### Work task
The line that contains "Given: Open the file type filter dropdown" marks the start. Please set it down, with every later line of the data, exactly and without pictures.

Records supplied START

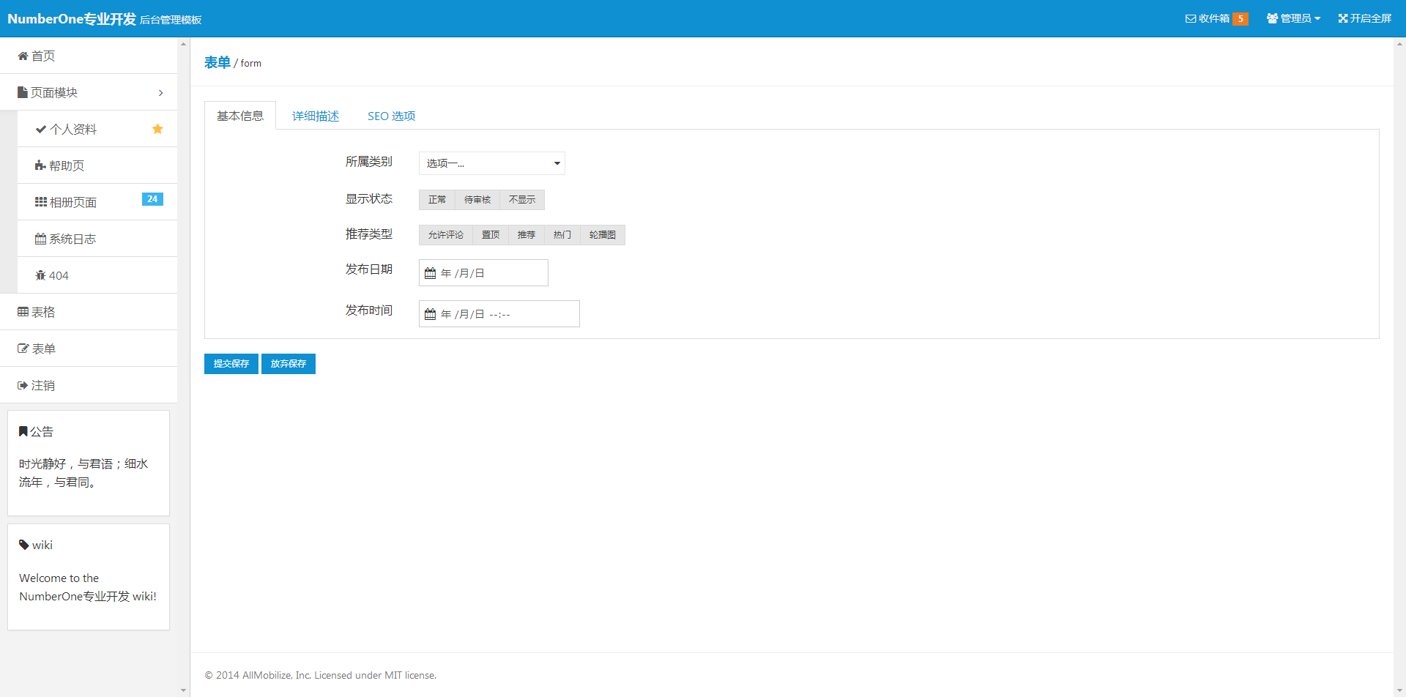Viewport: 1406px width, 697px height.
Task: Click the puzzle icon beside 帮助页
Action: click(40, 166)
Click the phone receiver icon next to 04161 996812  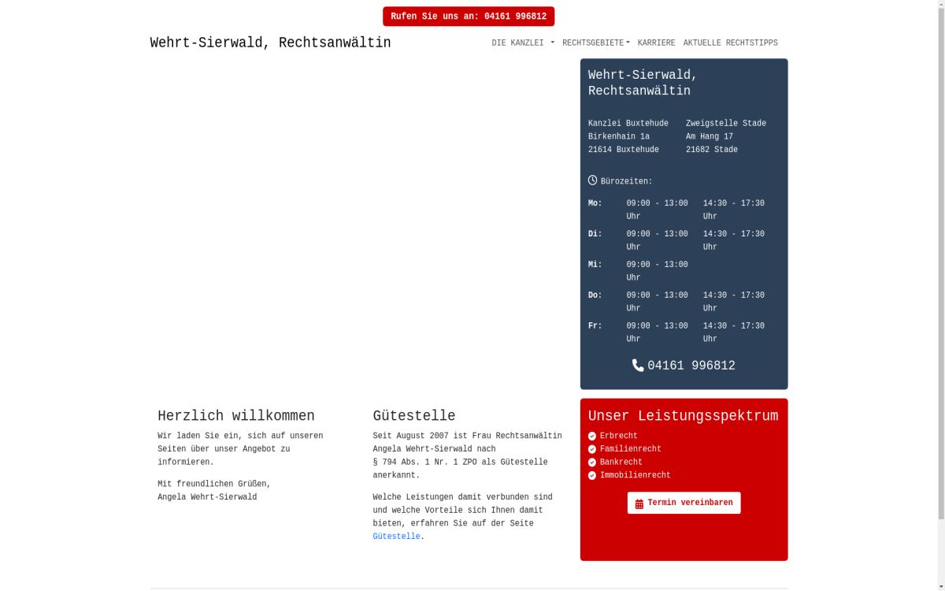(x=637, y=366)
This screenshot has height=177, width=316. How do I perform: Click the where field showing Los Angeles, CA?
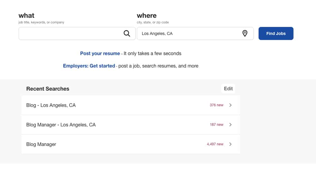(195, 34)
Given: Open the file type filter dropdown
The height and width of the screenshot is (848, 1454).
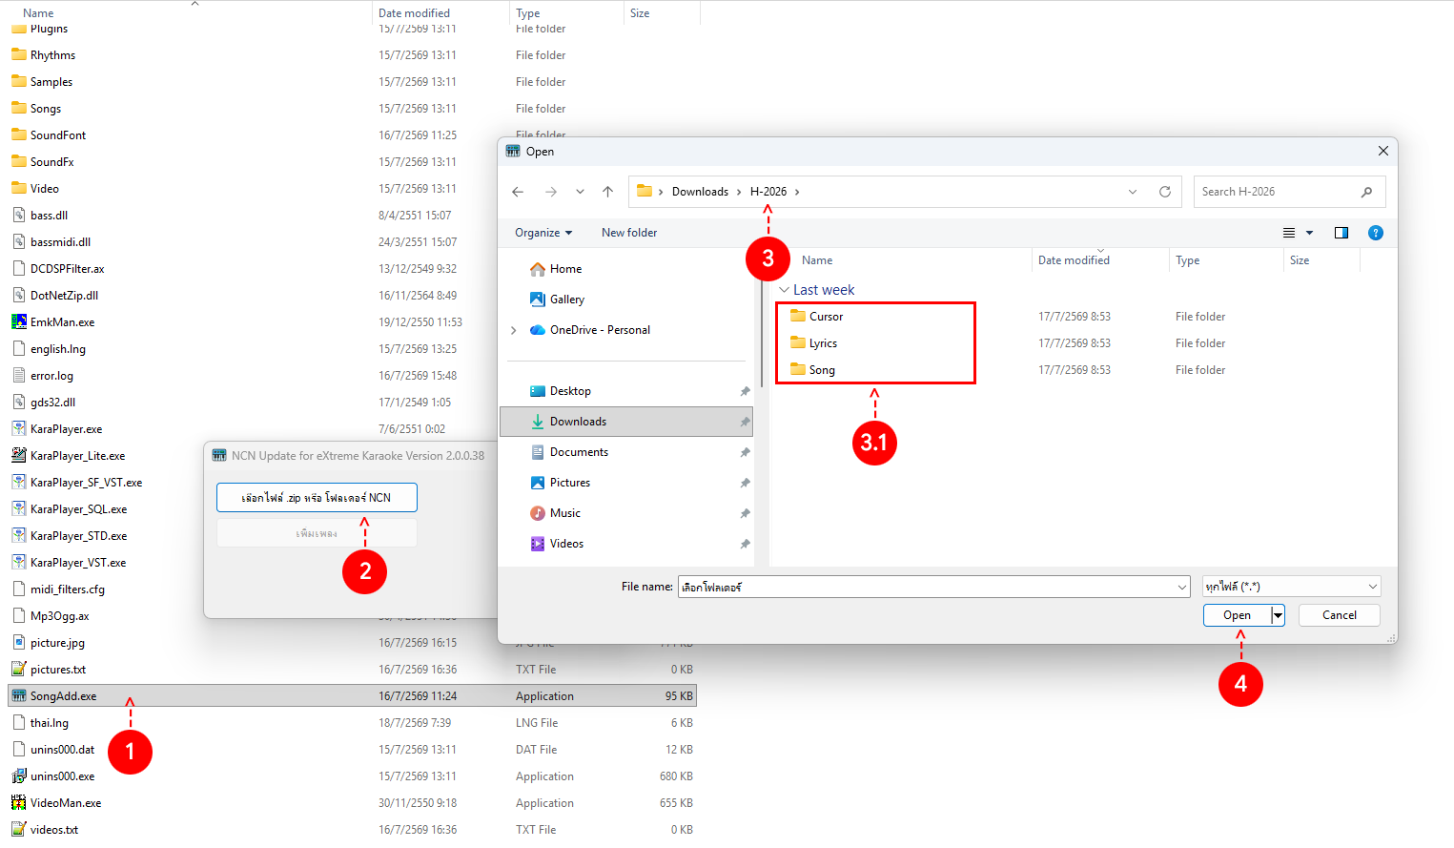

Records supplied END

### Exercise solution
Given: Open the file type filter dropdown
The height and width of the screenshot is (848, 1454).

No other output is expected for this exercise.